* INSTRUCTIONS FOR THE TASK:
Can you recast the stretch from the line containing "Click the right-pointing" through the end of the rows below as a Markdown table, with columns Number and Line, skipping blank lines and leaving the pictures out?

* TASK MATERIAL:
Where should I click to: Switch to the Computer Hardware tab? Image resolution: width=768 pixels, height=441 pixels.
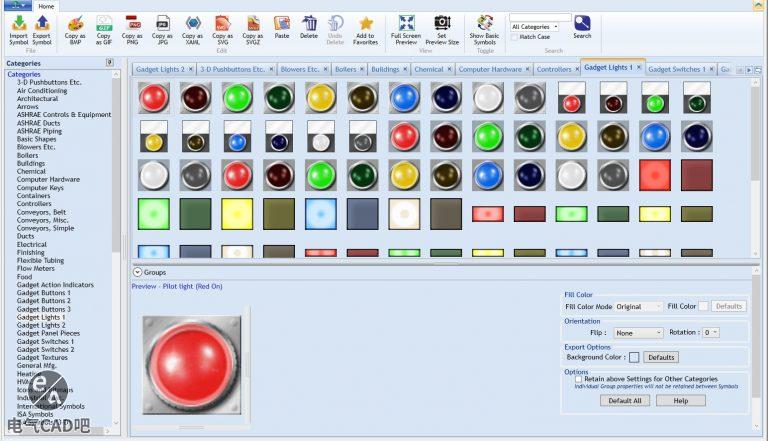click(490, 70)

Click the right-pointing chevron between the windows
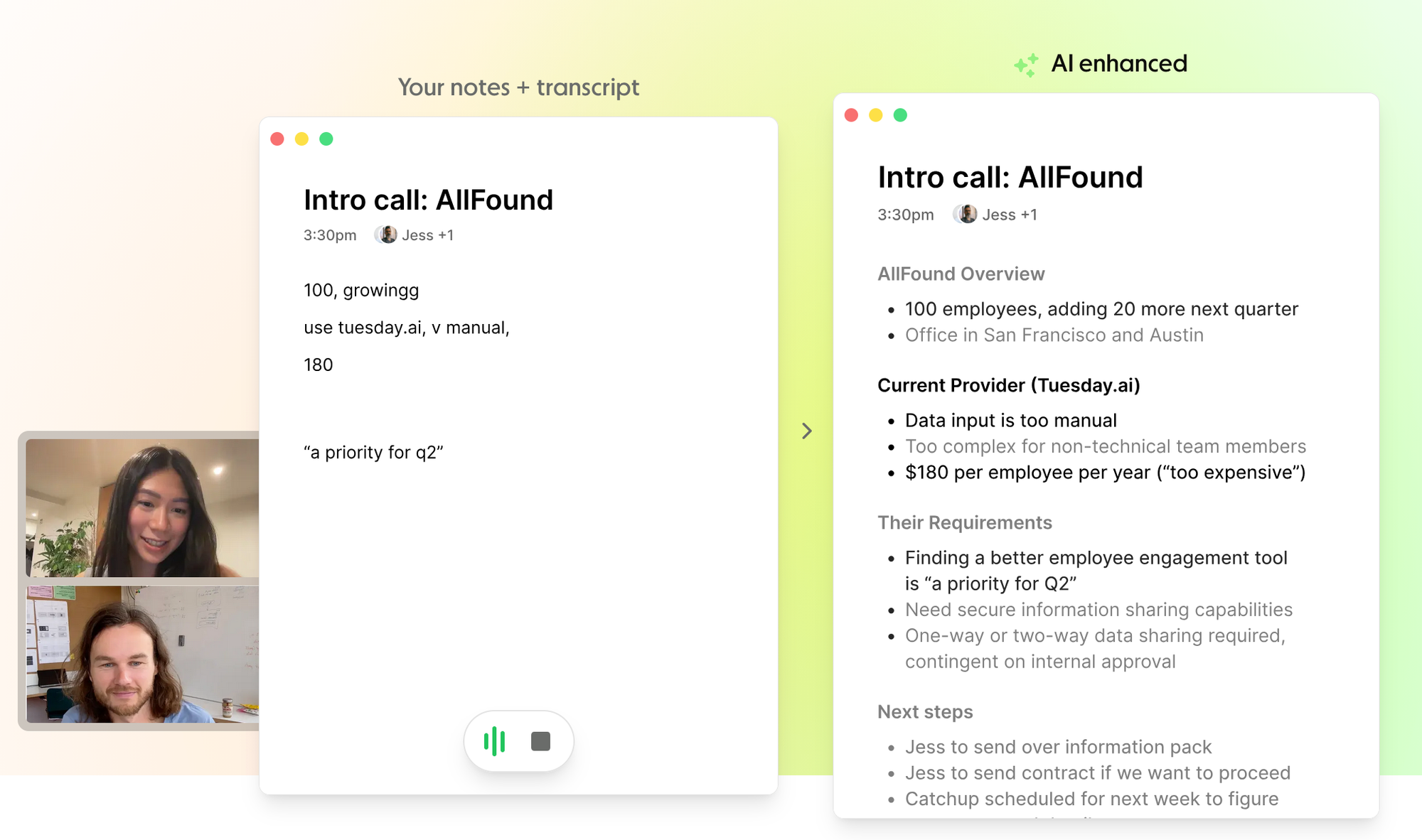coord(806,431)
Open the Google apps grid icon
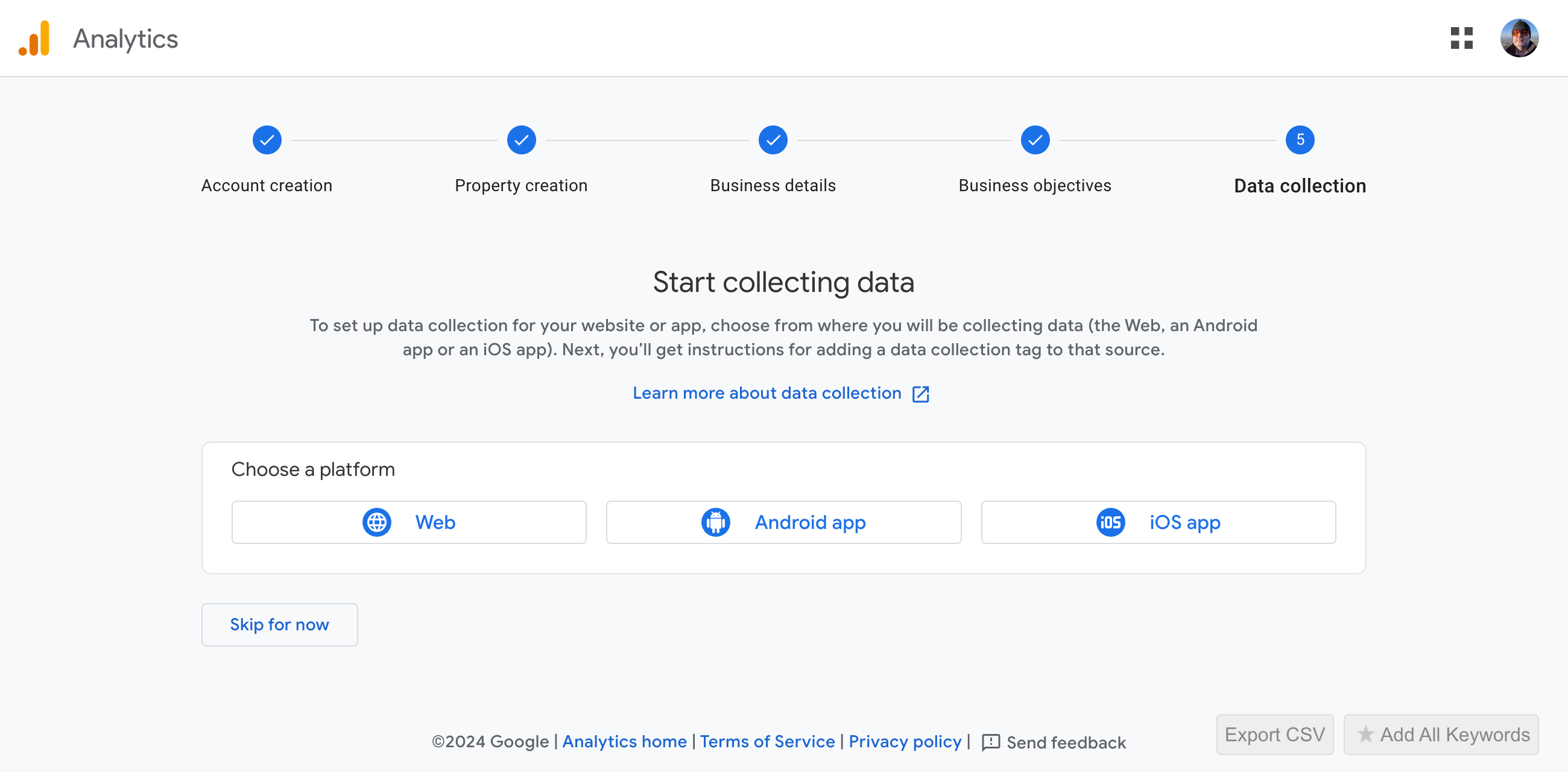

* REPLY:
| Number | Line |
|---|---|
| 1 | Click the right-pointing chevron between the windows |
| 2 | coord(806,431) |
| 3 | Open the Google apps grid icon |